O álcool afeta a memória, mas só além de certo ponto. É perfeitamente possível você tomar algumas cervejas ou taças de vinho e lembrar-se de tudo no dia seguinte. Mas, se alguém lhe contar uma fofoca ou uma informação útil depois de algumas taças de vinho, seu cérebro vai codificar seu estado de leve embriaguez como parte da memória, de modo que será mais fácil recuperar essa memória se você tomar outras taças de vinho (numa noite diferente, não logo depois das duas

primeiras). Nesse cenário, uma taça de vinho pode de fato melhorar sua memória.

Por favor, não encare isso como um aval científico para beber muito quando estiver estudando para um exame. Apresentar-se bêbado num teste será problemático o suficiente para anular qualquer pequena vantagem que isso possa trazer à sua memória, principalmente se for um exame para tirar carta de motorista.

Mas há alguma esperança para estudantes desesperados: a cafeína afeta o cérebro e produz um estado interior específico que ajuda a despertar memórias.
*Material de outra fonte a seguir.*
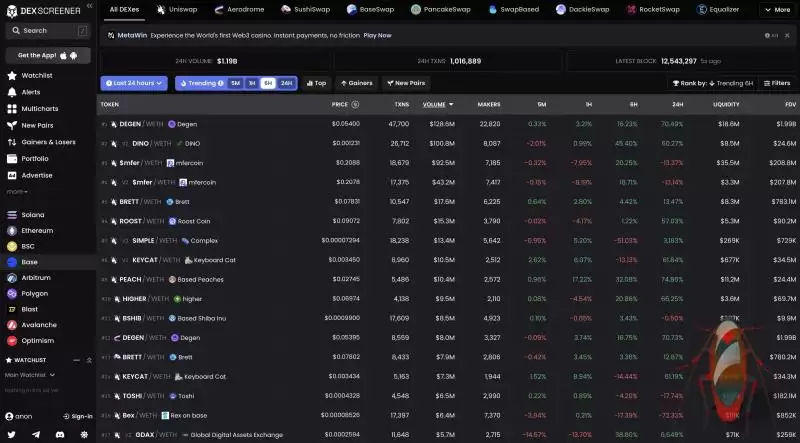The height and width of the screenshot is (443, 800).
Task: Open the Telegram icon at sidebar bottom
Action: pyautogui.click(x=36, y=435)
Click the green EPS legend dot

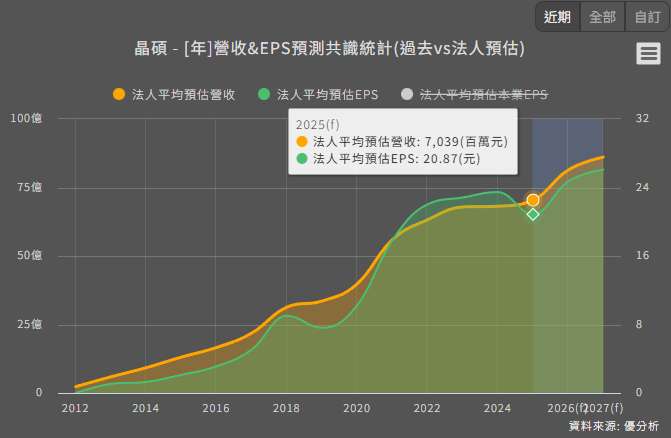(264, 94)
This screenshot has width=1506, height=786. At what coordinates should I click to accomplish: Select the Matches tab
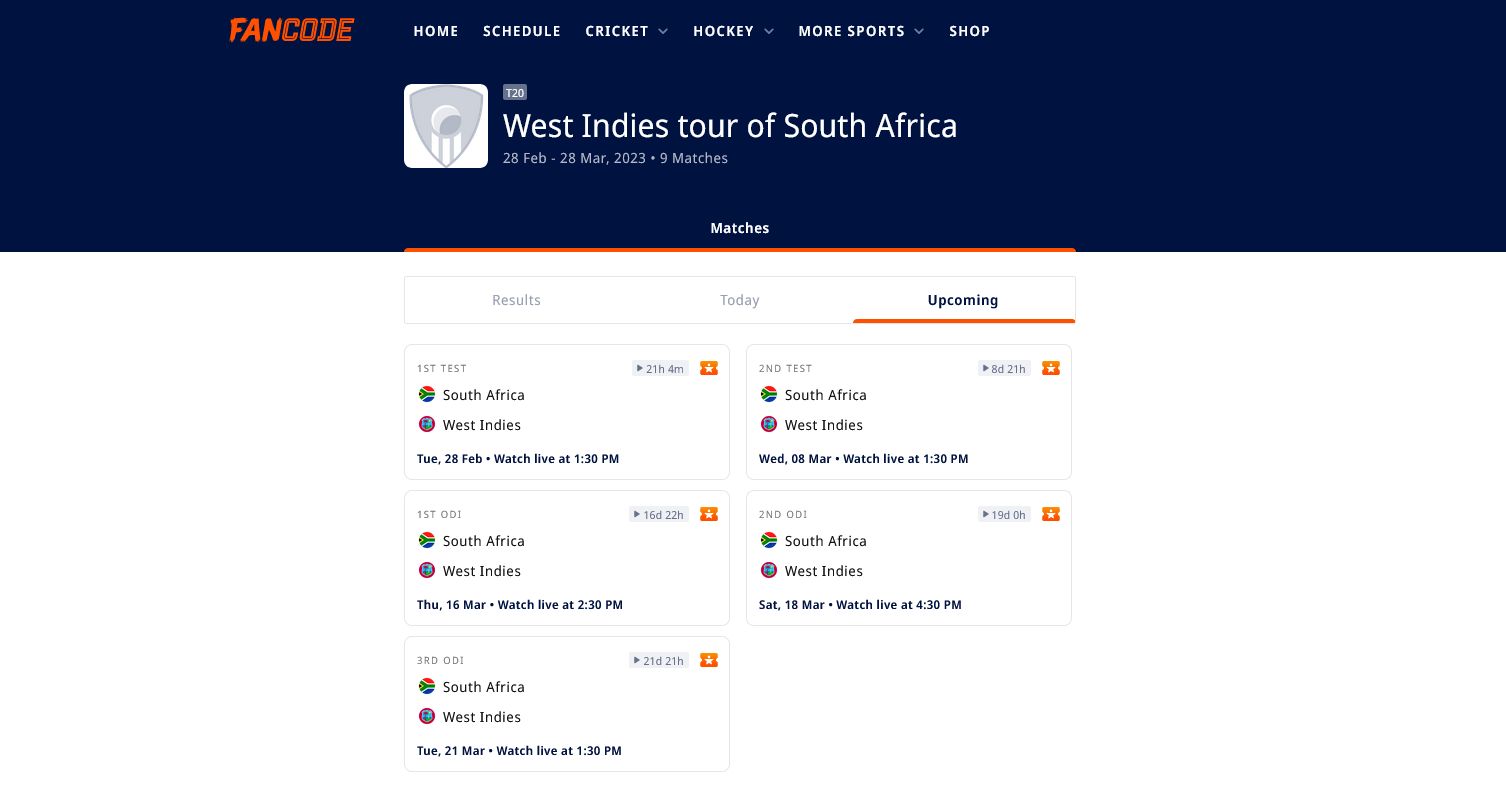(x=740, y=228)
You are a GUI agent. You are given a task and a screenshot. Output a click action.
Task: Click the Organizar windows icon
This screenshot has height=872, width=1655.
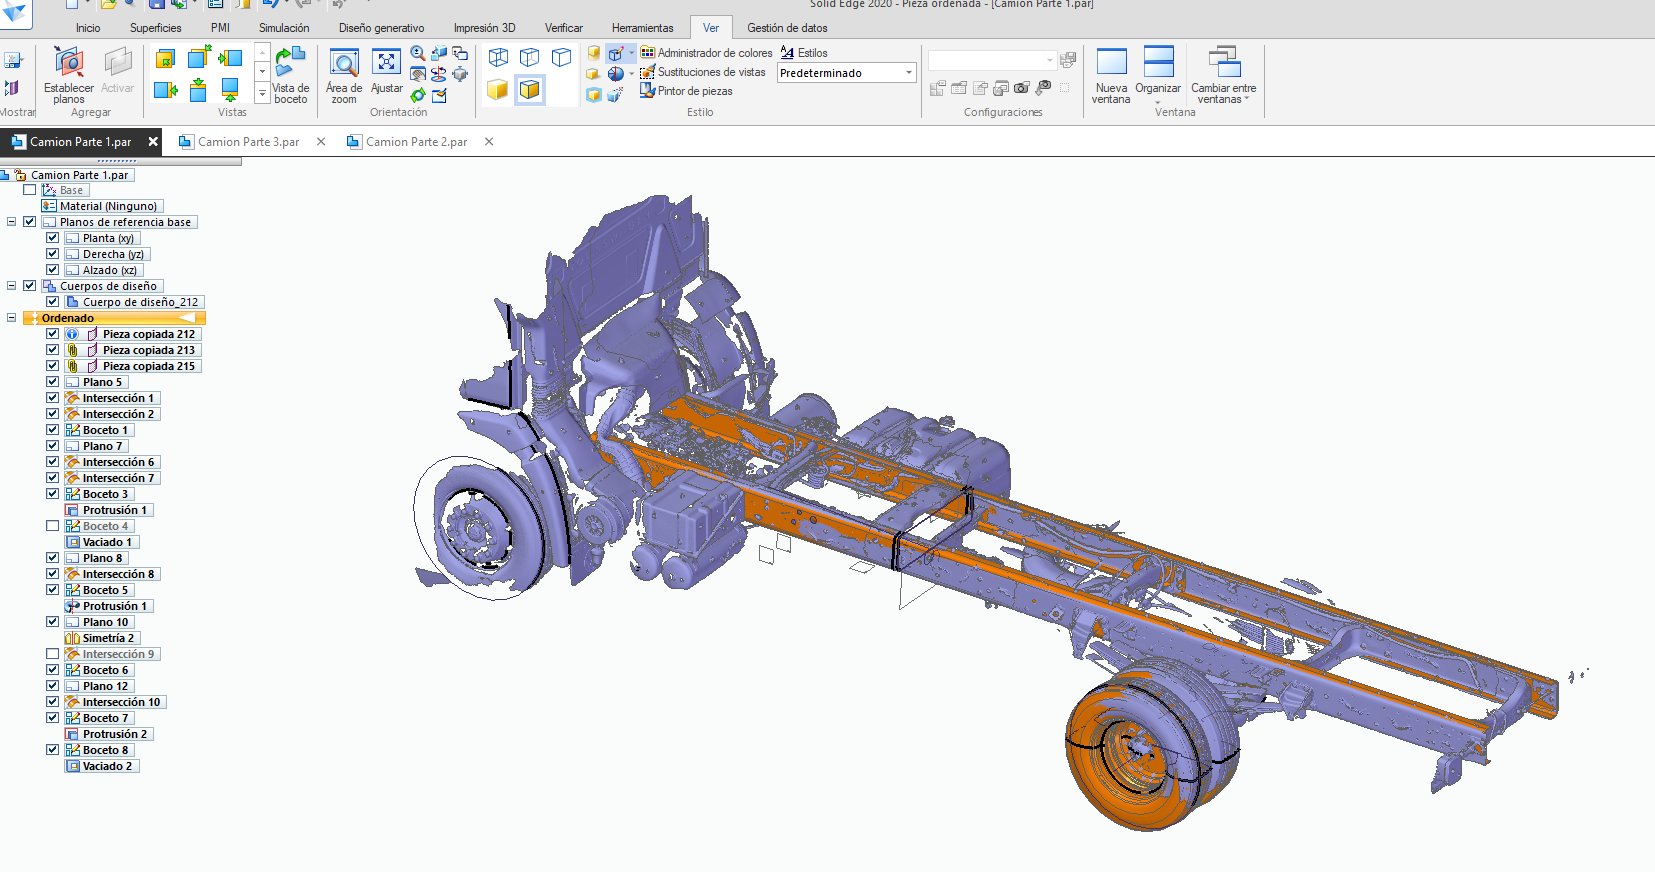tap(1158, 62)
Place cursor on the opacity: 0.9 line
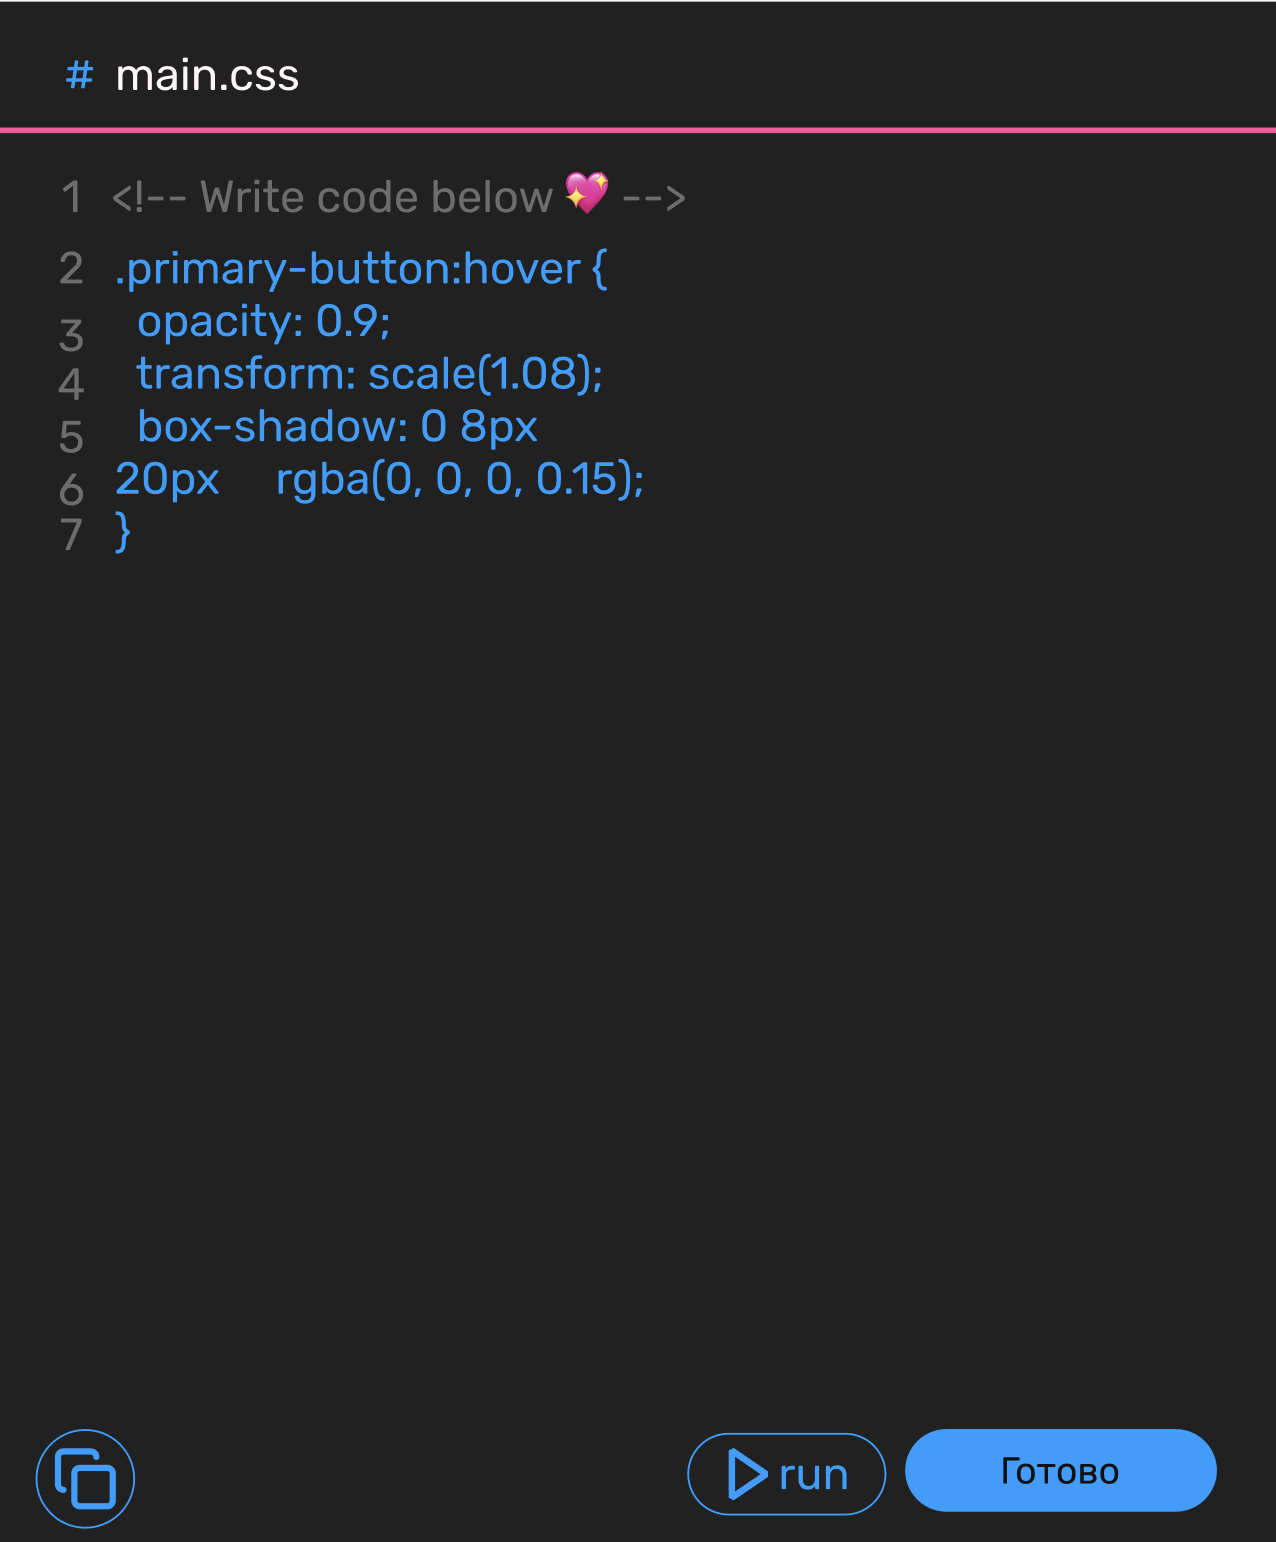1276x1542 pixels. (264, 322)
Muitos estudantes se abastecem de cafeína a noite inteira enquanto estudam para uma prova. Assim, comparecer ao exame estimulado por excesso de cafeína pode ajudá-lo a lembrar alguns dos detalhes mais importantes de suas anotações de estudo.

Não se trata de uma prova irrefutável, mas, uma vez, usei (involuntariamente) essa tática na universidade, quando passei a noite inteira revisando a matéria para uma prova com a qual eu estava particularmente preocupado. Uma grande quantidade de café me manteve acordado e ainda tomei uma caneca extra pouco antes do exame para garantir que estaria consciente o tempo todo. Consegui 73% de acerto no exame, uma das notas mais altas daquele ano.

Entretanto, não recomendo essa tática. Sim, recebi uma nota boa, mas também precisei usar o banheiro o tempo todo, chamei o examinador de “pai” quando quis pedir mais papel e, a caminho de casa, entrei numa briga furiosa. Com um pombo.